停戦条約締結から三月も経たぬうちに、プロイセン蒸気第三帝国(これからはプロイセン帝国、または第三帝国と記載)はイタリア王国へ電撃侵攻し、たったひと月でローマを陥落させ伊州全土を自国領へと組み込んだ。
この暴挙でイタリア王国を内部から弱体化させたのは、前の〝帝皇代理人・アドルフ〟よりもさらに若い、〝ベニート〟という鋭い目つきの青年だった。
疲れ切った列強はこの暴挙に対抗する術もなく、追随了承という形でオーストリア=ハンガリー帝国、オスマン帝国の時と同様にその蛮行を認めてしまう。
いまや大帝国となったプロイセンは、ベルリンを〝ゲルマニア〟と改名し、そこを帝国の首都と定め大規模な建築工事を開始した。

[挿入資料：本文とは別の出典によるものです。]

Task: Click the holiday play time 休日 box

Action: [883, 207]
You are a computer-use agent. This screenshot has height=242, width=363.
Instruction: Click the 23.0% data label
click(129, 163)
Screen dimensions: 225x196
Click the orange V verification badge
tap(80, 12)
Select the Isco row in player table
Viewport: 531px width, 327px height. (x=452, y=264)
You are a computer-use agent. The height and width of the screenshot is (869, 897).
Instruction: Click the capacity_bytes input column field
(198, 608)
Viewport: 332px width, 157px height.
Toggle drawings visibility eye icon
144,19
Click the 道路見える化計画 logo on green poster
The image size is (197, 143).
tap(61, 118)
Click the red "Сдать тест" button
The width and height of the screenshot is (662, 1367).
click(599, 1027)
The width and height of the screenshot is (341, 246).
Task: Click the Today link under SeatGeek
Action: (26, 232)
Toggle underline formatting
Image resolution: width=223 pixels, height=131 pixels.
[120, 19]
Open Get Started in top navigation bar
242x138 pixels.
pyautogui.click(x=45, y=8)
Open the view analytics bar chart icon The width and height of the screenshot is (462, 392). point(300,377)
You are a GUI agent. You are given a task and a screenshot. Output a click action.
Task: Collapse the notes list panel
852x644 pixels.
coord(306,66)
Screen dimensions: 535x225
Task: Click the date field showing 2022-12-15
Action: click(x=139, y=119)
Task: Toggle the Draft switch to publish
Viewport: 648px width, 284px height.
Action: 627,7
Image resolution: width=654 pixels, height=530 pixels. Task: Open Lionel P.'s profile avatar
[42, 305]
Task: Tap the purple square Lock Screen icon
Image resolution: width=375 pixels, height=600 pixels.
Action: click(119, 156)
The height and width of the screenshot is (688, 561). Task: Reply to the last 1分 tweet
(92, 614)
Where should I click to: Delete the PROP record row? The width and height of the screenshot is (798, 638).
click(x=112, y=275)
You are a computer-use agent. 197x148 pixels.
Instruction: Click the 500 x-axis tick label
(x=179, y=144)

この工事が完成するのは、三年後だとも五年後だとも言われている。
そしてまことしやかに噂されているのは、ゲルマニア完成と共に第三帝国は欧州全土を手中に収めるための、さらなる大戦争を企てているらしいと言うものであった。
それがなった時に真の国名『聖アーリア大帝国』を名乗るのだと。
このプロイセン帝国が唯一不満に思っているのが、東洋屈指の大国である大日本帝国に奪われた、亜細亜・太平洋諸島の領土と権益であった。
しかし日本はあまりにも遠く、汎用龍機兵に対抗できる機神兵も配備されており、あからさまに手出しが出来ないでいた。
奇しくもこれから僅か九年後に起きる〝世界大恐慌〟を経て、十五年後には此度の戦争で躍進したその三国に共産国家ソヴィエト連邦を加えた、未曾有の世界大戦が勃発するのだが、それはまだまだ先の話しである。